### Task directions
Please list the adjectives that the passage below on the gospel writers' impartiality says secular writers of the day used for Pontius Pilate.

### Passage provided
* Begin *

One criticism levelled against these witnesses is that they testified from a position of bias, that being ardent disciples of Jesus their testimony must be greatly affected by that bias and colour everything they wrote about him. There is the suggestion that this could have resulted in exaggeration and distortion of the facts. On the face of it I suppose that sounds plausible. However, when you read their writings you do not encounter the language of fanaticism, the language of prejudice, the language of bias. As Chandler puts it, no ranting or outbursts of rage on the one hand, no eulogy or adulation on the other. The most remarkable characteristic of the New Testament histories is the spirit of quiet dignity and simple candour which everywhere pervades them.

None of the gospel writers displayed the slightest bitterness or resentment when describing the trial of Jesus and his crucifixion. They are at pains to be impartial, to simply relate the facts. Take the case of Pontius Pilate. Secular writers of the day describe Pilate as stubborn, cruel and vindictive and no doubt he was. The way he handled the trial of Jesus was a disgrace, enough to cause the most even-tempered onlooker, who was interested in fairness, to cry out in outrage. Yet the gospel accounts are quite impartial in their approach to Pilate in their language. Far from portraying him as the disgraceful person he was in terms of administering justice, the gospel accounts put Pilate in something of a very reasonable light by indicating his repeated attempts to release Jesus. Authors who were affected by bias, deep emotion or prejudice, would have gone to town on Pilate and torn him apart in their writings.

* End *

### Collected data
* Begin *

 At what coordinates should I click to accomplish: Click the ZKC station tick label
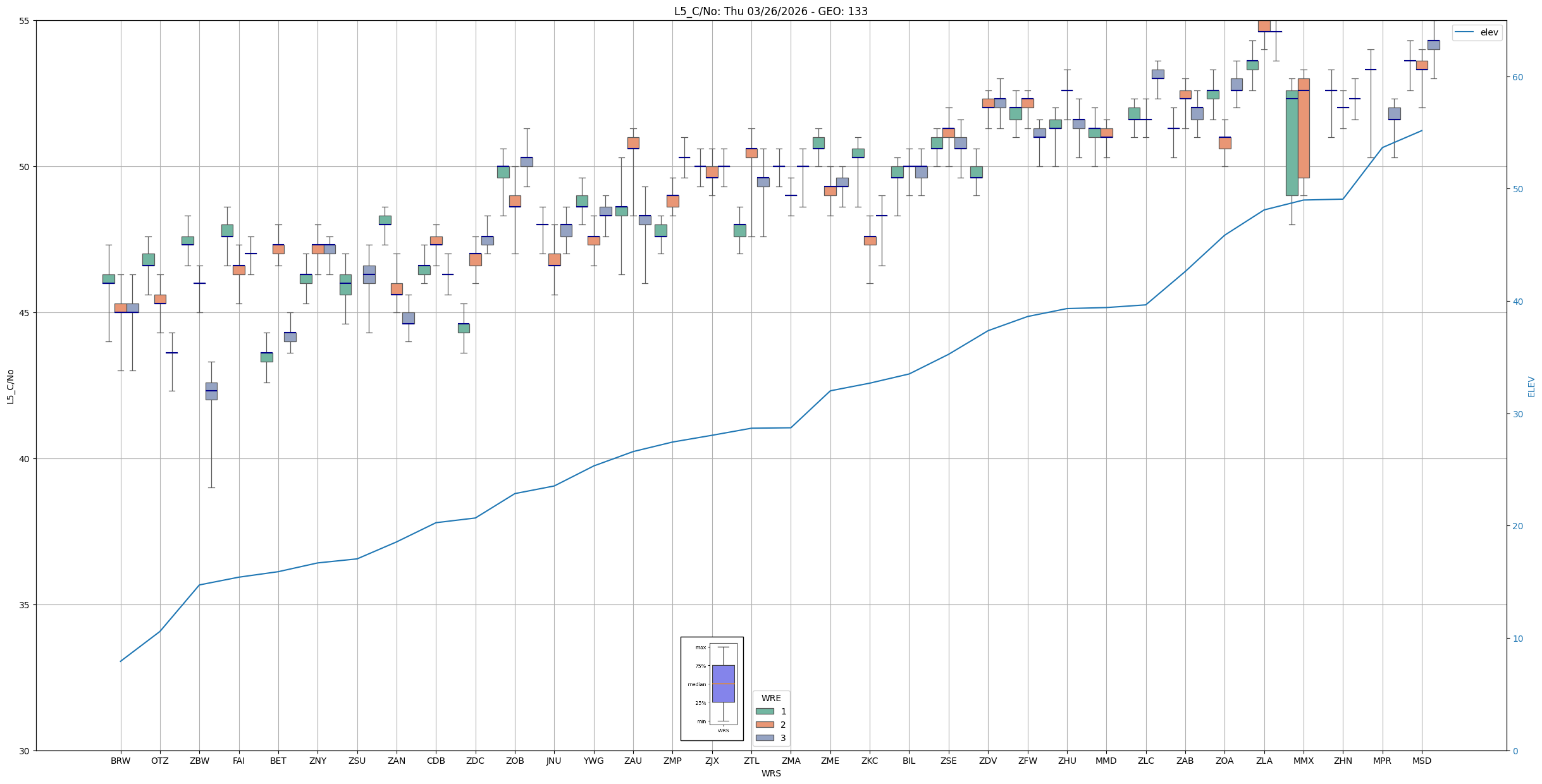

* End *

### Task response
stubborn, cruel, vindictive